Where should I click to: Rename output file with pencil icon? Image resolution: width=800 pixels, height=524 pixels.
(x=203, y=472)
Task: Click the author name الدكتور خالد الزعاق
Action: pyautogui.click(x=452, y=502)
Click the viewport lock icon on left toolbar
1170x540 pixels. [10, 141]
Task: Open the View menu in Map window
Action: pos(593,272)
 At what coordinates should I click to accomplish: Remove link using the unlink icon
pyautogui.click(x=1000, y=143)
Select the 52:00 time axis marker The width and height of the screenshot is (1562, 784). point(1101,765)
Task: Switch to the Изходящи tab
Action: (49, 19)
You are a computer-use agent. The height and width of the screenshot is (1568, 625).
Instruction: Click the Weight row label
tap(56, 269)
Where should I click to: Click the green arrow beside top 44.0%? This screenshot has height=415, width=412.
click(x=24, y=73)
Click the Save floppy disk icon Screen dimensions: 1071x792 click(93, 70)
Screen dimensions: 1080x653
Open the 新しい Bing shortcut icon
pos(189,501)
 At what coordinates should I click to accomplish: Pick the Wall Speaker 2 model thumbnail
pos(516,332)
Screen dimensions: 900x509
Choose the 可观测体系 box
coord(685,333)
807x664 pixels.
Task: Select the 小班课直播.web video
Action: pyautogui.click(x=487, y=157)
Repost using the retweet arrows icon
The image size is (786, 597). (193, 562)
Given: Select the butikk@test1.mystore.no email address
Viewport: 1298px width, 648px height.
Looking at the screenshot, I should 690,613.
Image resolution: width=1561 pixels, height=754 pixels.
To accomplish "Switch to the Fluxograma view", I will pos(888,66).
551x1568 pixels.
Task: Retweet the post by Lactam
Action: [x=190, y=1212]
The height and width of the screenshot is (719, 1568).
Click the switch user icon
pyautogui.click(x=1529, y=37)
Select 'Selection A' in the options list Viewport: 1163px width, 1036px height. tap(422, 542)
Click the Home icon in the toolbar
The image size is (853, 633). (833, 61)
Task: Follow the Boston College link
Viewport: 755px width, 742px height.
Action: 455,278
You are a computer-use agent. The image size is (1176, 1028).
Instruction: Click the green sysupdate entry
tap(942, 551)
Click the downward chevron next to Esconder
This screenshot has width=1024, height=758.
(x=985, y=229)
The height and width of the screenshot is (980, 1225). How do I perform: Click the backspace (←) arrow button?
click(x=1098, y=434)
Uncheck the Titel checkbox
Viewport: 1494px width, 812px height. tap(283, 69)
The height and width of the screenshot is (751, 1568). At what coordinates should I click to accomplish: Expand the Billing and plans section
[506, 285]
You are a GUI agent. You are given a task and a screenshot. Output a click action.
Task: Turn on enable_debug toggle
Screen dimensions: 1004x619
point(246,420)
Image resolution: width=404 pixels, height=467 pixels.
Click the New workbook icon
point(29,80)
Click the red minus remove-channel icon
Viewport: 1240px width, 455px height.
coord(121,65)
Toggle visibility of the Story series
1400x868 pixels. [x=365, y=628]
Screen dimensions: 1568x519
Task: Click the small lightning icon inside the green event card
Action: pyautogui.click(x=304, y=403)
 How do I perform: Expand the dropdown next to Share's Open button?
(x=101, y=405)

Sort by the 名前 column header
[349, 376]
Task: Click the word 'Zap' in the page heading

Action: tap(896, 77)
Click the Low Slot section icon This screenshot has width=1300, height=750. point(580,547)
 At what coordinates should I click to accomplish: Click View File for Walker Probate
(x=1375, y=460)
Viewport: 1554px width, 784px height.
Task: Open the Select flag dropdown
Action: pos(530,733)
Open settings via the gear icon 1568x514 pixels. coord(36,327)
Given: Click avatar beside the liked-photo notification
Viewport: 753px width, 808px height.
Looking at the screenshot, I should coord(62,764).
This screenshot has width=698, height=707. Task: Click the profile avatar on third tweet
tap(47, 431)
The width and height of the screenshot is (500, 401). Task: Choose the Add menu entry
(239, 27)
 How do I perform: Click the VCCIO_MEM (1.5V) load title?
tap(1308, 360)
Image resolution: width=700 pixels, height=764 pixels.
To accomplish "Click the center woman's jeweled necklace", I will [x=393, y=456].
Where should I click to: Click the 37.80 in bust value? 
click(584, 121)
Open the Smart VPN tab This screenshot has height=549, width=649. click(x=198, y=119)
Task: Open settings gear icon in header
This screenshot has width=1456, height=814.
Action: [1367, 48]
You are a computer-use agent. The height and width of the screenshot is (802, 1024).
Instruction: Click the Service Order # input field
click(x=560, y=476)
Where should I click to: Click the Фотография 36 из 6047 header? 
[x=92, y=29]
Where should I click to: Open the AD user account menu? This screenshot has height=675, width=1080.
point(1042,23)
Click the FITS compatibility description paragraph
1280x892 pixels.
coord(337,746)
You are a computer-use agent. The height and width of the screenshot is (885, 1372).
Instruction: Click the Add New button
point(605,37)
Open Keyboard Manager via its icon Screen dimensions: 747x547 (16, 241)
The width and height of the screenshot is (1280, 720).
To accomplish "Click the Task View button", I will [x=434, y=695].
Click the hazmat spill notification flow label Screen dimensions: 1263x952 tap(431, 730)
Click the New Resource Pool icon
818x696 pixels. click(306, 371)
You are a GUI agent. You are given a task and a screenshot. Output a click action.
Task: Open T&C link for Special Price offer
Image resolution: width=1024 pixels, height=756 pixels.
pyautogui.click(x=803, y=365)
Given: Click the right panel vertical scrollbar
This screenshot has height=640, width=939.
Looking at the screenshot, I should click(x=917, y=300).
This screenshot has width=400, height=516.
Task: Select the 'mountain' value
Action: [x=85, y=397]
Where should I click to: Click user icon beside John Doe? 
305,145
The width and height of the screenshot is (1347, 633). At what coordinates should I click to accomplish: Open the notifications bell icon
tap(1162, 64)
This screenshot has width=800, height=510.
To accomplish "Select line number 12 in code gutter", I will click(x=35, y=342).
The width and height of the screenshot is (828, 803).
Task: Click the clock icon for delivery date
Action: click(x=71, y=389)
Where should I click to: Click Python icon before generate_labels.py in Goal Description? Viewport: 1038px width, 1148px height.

=====

» Exercise details
Please return exactly the lines from the one containing "Click the New Resource Pool icon" through the end of the entries above, adding no other line.

» Written answer
Click the New Resource Pool icon
818x696 pixels. click(306, 371)
You are a GUI agent. You are given a task and a screenshot. Output a click action.
Task: Open T&C link for Special Price offer
Image resolution: width=1024 pixels, height=756 pixels.
pyautogui.click(x=803, y=365)
Given: Click the right panel vertical scrollbar
This screenshot has height=640, width=939.
Looking at the screenshot, I should click(x=917, y=300).
This screenshot has width=400, height=516.
Task: Select the 'mountain' value
Action: [x=85, y=397]
Where should I click to: Click user icon beside John Doe? 
305,145
The width and height of the screenshot is (1347, 633). At what coordinates should I click to accomplish: Open the notifications bell icon
tap(1162, 64)
This screenshot has width=800, height=510.
To accomplish "Select line number 12 in code gutter", I will click(x=35, y=342).
The width and height of the screenshot is (828, 803).
Task: Click the clock icon for delivery date
Action: click(x=71, y=389)
Where should I click to: Click Python icon before generate_labels.py in Goal Description? Viewport: 1038px width, 1148px height.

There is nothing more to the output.